International Rental and Management Segment
- Revenue increased 1.6% to $351 million;
- Organic Core Growth in revenue was 11.6% and Core Growth in revenue was 28.5%;
- Gross Margin increased 4.8% to $222 million;
- Gross Margin percentage was 63% (87% excluding the impact of $94 million of pass-through revenues);
- Operating Profit increased 8.2% to $192 million, which represented 24% of total Operating Profit; and
- Operating Profit Margin was 55% (75% excluding the impact of $94 million of pass-through revenues).
Network Development Services Segment
- Revenue was $20 million;
- Gross Margin was $12 million;
- Gross Margin percentage was 60%;
- Operating Profit was $9 million, which represented 1% of total Operating Profit; and
- Operating Profit Margin was 43%.
Please refer to “Non-GAAP and Defined Financial Measures” below for definitions of Gross Margin, Operating Profit, Operating Profit Margin, Adjusted EBITDA, Adjusted EBITDA Margin, NAREIT Funds From Operations, AFFO, AFFO per Share, Core Growth, Organic Core Growth, New Property Core Growth and Net Leverage Ratio.

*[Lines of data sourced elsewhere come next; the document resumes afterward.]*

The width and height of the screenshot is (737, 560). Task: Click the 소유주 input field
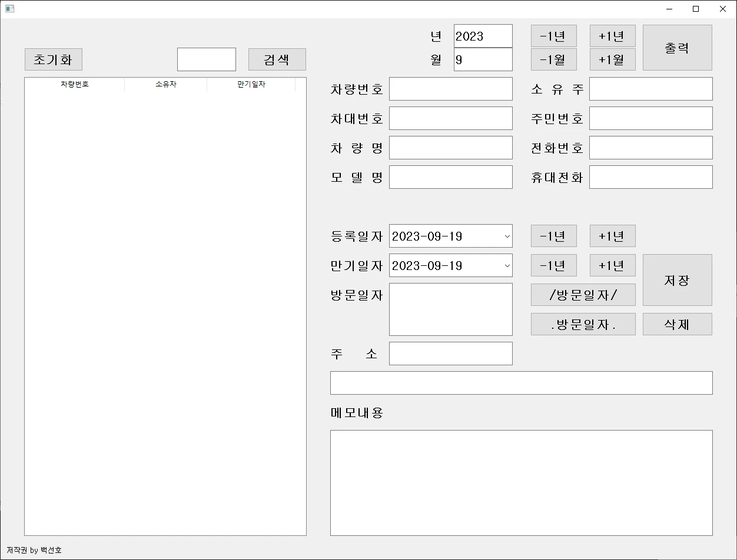650,89
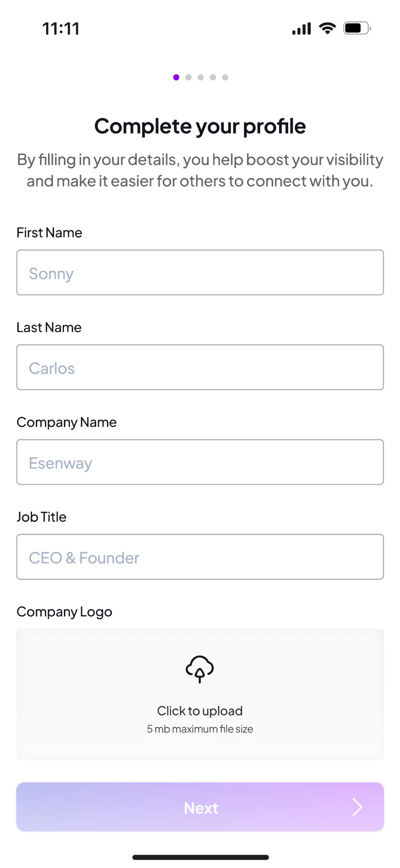Click the "5 mb maximum file size" note
The image size is (400, 868).
pyautogui.click(x=200, y=729)
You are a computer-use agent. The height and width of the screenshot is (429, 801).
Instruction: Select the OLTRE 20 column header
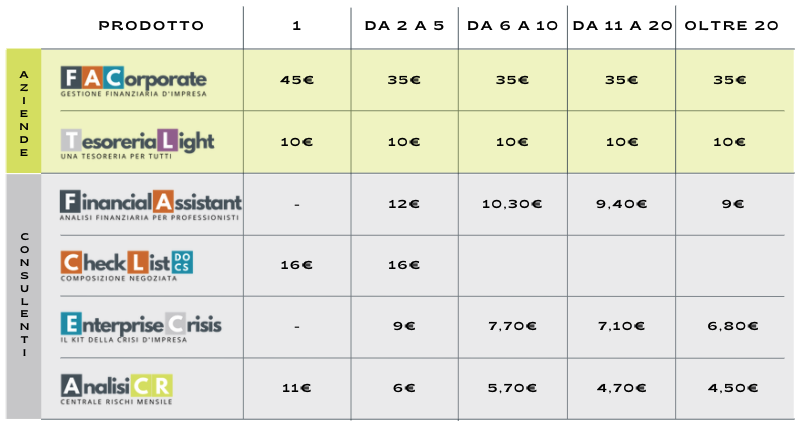point(732,26)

For additional financial information, including reconciliations to GAAP measures, please refer to the unaudited selected financial information below.
CAPITAL ALLOCATION OVERVIEW
Common Stock Distributions – During the quarter ended June 30, 2015, the Company paid its first quarter 2015 distribution of $0.42 per share, or a total of approximately $178 million, to common stockholders. Subsequent to the end of the second quarter, the Company paid its second quarter distribution of $0.44 per share, or a total of approximately $186 million, to common stockholders.

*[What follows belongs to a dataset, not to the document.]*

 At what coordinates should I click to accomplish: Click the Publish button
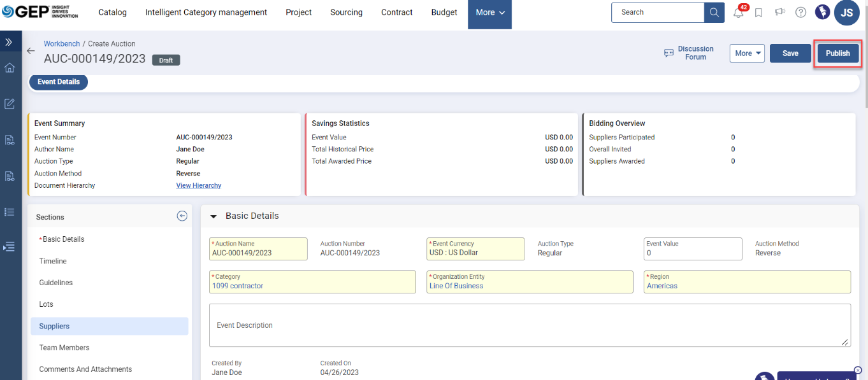(837, 53)
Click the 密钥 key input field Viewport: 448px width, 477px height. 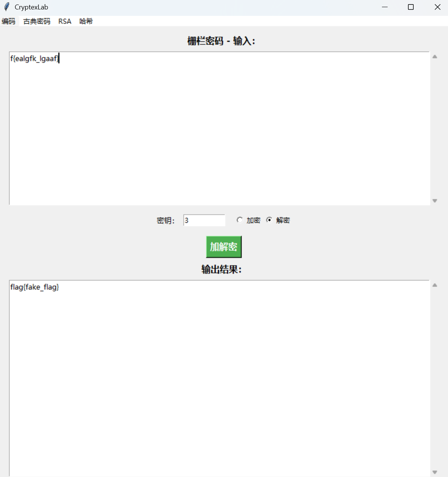click(204, 220)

Mandatory Convertible Preferred Stock Dividends – During the quarter ended June 30, 2015, the Company paid an aggregate amount of $23 million in Series A and Series B preferred stock dividends. Subsequent to the end of the second quarter, the Company declared dividends on its Series A and Series B preferred stock in an aggregate amount of $27 million, payable on August 17, 2015 to stockholders of record at the close of business on August 1, 2015.
Cash Paid for Capital Expenditures – During the second quarter of 2015, total capital expenditures of $152 million included:
- $58 million for discretionary capital projects, including spending to complete the construction of 12 towers and the installation of three distributed antenna system networks domestically and the construction of 911 towers and the installation of six distributed antenna system networks internationally;
- $29 million to purchase land under the Company’s communications sites;
- $9 million for start-up capital projects;
- $33 million for the redevelopment of existing communications sites to accommodate new tenant equipment; and
- $23 million for capital improvements and corporate capital expenditures.
Cash Paid for Acquisitions – During the second quarter of 2015, the Company spent approximately $649 million to acquire four sites in the U.S. and 4,188 sites internationally.
In addition, on July 1, 2015, the Company acquired 4,699 communications sites in Nigeria as part of its previously announced transaction with Bharti Airtel, for a total consideration of approximately $1.09 billion, including VAT. Approximately $736 million of the consideration was paid in July 2015, with the remainder to be paid prior to January 15, 2016. The purchase price is subject to post-closing adjustments.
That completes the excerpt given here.